## WHAT THE TASK ASKS
Output the data from the line with "Viewport: 1366px width, 768px" up to and including the line with "coord(1195,172)", reproducing each line verbatim.

## INFORMATION SHOWN

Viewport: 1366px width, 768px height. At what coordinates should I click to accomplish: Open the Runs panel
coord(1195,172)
---
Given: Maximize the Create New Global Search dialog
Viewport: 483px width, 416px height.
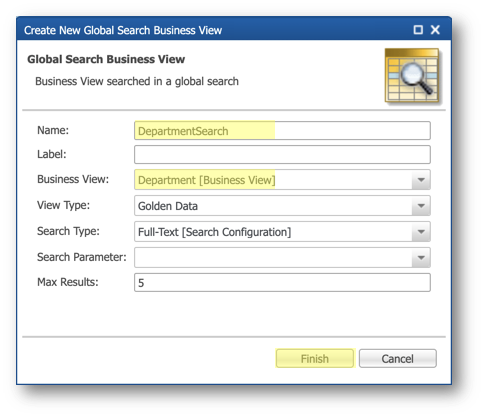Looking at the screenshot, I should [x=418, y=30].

## THE ANSWER
Viewport: 1366px width, 768px height. At what coordinates should I click to accomplish: Open the Runs panel
coord(1195,172)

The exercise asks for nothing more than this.